“People don’t trust private health insurance companies for all the right reasons.”
– Senator Bernie Sanders.
Throughout the world, industrialized nations look at the USA and are befuddled by
its opioid crisis. Between 1999 and 2011, we witnessed the number of opioid deaths
in the USA increase from 4,030 to 16,917,1 with these figures having seemingly stabilized
over the past several years.2 Many agree regarding the root causes of the crisis,
with an analysis by Webster et al3 identifying health comorbidities (most prominently
substance use disorders), payer policies mandating methadone as a first-line treatment
option, physician error due to a lack of knowledge, patient nonadherence, unanticipated
medical and mental health issues, concomitant utilization of other central nervous
system depressants such as benzodiazepines, and sleep-disordered breathing as contributory.

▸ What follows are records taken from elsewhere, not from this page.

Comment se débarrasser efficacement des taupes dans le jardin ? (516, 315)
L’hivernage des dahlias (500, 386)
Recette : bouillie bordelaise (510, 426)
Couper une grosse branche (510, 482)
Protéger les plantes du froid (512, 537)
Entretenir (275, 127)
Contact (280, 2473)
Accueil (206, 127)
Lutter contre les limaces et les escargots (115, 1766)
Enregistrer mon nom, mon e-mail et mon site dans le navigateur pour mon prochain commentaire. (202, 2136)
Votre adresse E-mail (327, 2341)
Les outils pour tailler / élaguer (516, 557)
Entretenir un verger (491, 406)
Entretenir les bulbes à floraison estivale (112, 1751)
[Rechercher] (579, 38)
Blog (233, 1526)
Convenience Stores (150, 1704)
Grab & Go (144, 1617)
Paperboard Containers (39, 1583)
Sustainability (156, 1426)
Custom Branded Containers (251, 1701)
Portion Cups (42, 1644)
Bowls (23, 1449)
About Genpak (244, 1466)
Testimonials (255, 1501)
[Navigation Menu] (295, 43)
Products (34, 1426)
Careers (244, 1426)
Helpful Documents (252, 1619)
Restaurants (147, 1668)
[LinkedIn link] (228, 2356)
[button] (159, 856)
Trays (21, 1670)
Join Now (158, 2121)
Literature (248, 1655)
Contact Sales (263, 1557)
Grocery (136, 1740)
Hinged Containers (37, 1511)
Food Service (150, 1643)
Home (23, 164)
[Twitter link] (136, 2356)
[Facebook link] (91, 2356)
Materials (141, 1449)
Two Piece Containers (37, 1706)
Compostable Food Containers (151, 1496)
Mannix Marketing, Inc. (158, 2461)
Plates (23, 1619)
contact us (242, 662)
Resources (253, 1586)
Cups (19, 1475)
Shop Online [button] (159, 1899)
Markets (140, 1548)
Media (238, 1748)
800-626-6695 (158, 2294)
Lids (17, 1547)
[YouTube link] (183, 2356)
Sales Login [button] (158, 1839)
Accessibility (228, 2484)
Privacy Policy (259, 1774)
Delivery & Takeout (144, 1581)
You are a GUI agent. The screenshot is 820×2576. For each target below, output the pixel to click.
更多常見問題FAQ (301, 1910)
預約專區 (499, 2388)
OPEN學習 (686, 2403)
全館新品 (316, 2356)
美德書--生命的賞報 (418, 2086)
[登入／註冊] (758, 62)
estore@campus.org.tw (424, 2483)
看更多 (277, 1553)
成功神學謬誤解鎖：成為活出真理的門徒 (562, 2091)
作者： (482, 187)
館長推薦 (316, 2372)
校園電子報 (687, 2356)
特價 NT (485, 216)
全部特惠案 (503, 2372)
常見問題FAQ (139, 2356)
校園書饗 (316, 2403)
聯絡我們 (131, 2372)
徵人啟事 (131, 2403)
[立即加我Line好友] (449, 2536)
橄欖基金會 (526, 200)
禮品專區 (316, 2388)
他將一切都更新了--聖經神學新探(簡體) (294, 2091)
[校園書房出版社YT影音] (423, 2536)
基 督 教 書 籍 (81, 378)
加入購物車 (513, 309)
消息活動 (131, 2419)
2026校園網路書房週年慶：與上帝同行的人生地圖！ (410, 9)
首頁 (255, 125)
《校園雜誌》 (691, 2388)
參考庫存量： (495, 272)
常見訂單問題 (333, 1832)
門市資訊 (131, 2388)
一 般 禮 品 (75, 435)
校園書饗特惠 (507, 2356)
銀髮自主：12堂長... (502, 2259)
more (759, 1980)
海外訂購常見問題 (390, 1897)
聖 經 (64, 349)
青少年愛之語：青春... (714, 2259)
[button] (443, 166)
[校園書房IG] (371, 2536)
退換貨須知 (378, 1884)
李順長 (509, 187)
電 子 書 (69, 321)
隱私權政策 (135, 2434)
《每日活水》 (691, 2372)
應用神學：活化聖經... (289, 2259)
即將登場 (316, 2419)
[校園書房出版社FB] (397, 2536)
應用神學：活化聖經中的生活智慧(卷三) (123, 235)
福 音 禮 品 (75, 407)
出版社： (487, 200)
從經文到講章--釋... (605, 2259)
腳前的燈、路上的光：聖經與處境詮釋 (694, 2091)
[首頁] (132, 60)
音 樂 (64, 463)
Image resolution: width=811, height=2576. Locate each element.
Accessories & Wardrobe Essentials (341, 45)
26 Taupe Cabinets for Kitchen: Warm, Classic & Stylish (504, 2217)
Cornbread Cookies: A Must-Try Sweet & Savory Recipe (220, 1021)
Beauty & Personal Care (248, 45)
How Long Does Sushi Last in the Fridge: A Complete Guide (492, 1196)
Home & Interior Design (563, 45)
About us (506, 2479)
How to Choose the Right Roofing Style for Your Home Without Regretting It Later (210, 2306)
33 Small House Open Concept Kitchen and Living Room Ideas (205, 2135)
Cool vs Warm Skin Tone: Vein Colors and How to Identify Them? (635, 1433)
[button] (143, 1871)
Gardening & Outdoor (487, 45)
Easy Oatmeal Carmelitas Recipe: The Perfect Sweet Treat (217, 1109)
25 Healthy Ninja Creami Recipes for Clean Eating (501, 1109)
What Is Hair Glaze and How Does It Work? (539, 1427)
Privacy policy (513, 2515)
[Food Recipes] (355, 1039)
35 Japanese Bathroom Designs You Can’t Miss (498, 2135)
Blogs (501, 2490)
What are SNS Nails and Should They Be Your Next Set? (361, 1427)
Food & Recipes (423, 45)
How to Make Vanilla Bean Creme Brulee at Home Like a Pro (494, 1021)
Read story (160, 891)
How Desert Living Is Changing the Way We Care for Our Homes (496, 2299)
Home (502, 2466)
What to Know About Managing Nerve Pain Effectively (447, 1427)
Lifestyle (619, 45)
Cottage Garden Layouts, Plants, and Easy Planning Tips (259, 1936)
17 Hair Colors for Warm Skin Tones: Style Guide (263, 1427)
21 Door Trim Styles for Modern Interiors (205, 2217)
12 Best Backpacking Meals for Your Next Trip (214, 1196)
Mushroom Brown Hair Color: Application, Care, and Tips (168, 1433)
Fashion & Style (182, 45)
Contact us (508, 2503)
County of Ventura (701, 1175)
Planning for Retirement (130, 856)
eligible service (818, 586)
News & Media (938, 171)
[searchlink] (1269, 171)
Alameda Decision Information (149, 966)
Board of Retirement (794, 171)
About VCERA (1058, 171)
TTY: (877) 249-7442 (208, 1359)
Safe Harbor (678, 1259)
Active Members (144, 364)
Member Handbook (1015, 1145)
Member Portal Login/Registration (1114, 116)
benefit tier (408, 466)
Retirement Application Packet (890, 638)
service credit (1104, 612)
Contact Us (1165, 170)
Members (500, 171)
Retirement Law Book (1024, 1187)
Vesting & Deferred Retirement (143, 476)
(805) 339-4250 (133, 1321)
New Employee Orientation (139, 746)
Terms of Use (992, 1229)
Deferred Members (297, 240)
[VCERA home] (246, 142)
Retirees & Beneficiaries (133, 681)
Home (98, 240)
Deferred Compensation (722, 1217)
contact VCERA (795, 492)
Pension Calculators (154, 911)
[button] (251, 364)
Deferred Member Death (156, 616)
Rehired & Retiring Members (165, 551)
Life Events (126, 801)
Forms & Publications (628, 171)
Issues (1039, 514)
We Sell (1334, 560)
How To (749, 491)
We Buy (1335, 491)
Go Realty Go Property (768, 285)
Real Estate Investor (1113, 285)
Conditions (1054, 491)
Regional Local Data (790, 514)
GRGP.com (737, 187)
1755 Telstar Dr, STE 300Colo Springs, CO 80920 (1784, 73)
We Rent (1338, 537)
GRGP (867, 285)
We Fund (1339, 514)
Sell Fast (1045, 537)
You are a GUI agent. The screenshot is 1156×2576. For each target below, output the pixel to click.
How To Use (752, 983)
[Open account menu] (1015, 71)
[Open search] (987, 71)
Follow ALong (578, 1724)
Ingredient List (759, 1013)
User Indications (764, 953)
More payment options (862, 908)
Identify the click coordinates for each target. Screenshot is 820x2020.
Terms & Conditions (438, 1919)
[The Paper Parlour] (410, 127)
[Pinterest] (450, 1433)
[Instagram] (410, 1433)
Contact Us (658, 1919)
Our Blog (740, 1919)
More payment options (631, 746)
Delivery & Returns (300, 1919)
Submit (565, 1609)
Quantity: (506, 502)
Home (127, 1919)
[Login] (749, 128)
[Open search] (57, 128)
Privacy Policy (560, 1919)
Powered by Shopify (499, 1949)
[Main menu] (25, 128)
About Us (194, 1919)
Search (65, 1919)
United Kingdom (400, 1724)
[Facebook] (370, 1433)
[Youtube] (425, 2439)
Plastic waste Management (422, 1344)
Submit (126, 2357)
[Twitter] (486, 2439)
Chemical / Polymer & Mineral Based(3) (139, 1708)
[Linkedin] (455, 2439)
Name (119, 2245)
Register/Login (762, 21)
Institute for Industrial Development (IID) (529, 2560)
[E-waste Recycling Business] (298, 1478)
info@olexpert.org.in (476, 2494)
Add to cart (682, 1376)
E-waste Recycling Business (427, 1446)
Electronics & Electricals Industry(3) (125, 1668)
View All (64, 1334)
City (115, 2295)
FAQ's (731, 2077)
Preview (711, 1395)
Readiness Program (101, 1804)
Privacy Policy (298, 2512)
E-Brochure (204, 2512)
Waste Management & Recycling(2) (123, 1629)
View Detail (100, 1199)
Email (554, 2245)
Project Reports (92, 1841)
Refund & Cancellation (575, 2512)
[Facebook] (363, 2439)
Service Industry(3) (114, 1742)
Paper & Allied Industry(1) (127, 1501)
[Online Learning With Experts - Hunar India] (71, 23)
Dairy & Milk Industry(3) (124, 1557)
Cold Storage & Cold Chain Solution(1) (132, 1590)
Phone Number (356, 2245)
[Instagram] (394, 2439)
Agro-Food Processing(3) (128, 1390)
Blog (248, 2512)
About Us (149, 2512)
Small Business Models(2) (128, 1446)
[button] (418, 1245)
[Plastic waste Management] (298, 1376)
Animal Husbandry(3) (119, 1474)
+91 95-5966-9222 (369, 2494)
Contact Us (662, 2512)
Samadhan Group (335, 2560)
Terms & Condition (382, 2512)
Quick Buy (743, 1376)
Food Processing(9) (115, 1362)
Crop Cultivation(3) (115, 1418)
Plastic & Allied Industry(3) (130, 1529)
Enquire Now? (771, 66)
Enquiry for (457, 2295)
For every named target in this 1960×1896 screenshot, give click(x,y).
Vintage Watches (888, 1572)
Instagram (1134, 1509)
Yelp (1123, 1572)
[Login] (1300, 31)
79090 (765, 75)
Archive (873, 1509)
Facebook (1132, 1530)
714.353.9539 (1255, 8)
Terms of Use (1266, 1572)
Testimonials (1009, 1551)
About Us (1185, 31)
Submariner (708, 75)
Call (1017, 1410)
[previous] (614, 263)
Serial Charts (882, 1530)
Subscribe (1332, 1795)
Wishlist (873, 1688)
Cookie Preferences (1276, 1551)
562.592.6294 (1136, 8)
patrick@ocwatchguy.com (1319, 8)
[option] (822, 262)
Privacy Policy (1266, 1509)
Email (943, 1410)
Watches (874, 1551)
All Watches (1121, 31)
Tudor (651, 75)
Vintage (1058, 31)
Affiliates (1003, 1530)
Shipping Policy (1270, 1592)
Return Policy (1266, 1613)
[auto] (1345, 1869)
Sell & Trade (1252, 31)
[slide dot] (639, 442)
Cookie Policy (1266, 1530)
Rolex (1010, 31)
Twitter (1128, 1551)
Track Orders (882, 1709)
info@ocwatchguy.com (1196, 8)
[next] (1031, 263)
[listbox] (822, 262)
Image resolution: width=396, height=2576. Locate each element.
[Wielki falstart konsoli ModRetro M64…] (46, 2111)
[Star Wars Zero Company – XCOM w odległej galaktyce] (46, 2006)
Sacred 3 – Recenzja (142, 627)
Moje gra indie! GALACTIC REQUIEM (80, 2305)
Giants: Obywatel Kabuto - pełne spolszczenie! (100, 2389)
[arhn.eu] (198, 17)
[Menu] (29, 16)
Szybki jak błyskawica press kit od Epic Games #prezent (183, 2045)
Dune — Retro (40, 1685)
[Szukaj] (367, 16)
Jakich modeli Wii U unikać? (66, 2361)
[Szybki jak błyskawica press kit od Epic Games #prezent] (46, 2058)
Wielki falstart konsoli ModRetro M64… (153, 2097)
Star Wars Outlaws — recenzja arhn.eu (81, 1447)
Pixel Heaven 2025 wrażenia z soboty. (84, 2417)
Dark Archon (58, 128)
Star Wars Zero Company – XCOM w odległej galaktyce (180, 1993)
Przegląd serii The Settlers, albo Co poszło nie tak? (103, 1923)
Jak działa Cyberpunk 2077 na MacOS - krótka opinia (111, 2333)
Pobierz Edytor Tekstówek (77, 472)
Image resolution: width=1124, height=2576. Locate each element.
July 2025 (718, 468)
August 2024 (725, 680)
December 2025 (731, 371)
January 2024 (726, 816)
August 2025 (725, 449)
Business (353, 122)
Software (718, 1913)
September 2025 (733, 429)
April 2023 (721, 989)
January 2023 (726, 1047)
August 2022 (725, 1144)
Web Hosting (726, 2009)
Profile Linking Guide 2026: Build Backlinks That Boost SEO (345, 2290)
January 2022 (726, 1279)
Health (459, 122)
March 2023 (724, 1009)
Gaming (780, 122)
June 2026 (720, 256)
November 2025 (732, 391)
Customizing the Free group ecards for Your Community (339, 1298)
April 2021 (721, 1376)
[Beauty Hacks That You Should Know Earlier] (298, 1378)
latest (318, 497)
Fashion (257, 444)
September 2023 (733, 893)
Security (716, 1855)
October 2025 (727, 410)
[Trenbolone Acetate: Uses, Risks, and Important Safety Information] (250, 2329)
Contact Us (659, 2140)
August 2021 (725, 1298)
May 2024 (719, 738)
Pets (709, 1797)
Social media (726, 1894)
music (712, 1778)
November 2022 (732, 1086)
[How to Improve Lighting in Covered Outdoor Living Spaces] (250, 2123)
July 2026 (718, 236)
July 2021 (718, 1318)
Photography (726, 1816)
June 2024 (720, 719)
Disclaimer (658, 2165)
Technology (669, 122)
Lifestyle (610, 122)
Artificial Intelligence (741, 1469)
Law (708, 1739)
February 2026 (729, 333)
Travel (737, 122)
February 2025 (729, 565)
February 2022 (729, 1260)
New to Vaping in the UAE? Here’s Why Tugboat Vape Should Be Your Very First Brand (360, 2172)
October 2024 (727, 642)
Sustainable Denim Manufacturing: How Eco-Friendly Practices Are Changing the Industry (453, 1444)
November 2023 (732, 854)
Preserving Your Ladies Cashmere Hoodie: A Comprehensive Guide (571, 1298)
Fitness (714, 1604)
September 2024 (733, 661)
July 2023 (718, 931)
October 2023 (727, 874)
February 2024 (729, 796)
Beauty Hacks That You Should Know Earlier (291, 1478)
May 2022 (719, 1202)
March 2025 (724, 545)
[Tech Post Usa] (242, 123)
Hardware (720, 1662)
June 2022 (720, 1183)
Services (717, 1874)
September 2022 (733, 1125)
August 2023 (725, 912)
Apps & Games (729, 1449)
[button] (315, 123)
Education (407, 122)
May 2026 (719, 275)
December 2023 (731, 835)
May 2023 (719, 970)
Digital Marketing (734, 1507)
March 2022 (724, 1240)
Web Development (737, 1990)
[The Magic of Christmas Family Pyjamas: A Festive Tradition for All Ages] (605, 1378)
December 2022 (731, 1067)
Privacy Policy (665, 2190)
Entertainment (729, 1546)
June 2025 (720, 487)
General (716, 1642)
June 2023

One contributor to the opioid crisis that Webster et al3 failed to discuss was fraudulent
marketing regarding the safety of certain opioid analgesics. For example, while Purdue
Pharma claimed that the risk of addiction to its original formulation of OxyContin®
was less than 1%,4 in 2008 alone, the number of new nonmedical users of OxyContin
aged 12 years or older was estimated at half a million.5 This is not to suggest that
all nonmedical users are addicted or that other opioid analgesics have not been inappropriately
promoted, but rather that Purdue Pharma’s biased promotion of OxyContin was certainly
the most visible and publicized of such marketing efforts.
Much has been done over the past several years in order to mitigate the opioid crisis
in the USA. Some of the measures that have been taken appear to have been effective,
while others have been ineffectual. Some, we posit, have actually been blatantly harmful
to patients with pain, and, accordingly, to society.
One such measure has been prescription drug monitoring programs (PDMPs), which have
been either implemented or passed into law in every state other than Missouri.6 However,
data indicate that in most states, use of PDMPs by providers is “rare”, and accordingly,
PDMPs cannot be considered to be efficacious in their current forms.7
Another tactic to stem the tide of opioid overdoses and deaths has been state legislation
that requires all patients receiving opioids to sign “treatment agreements”. For example,
the state of Indiana passed a law late in 2013 requiring that such agreements are
signed by all patients receiving opioids outside of palliative care settings for more
than 3 consecutive days.8 “Treatment agreements”, also known as “opioid agreements”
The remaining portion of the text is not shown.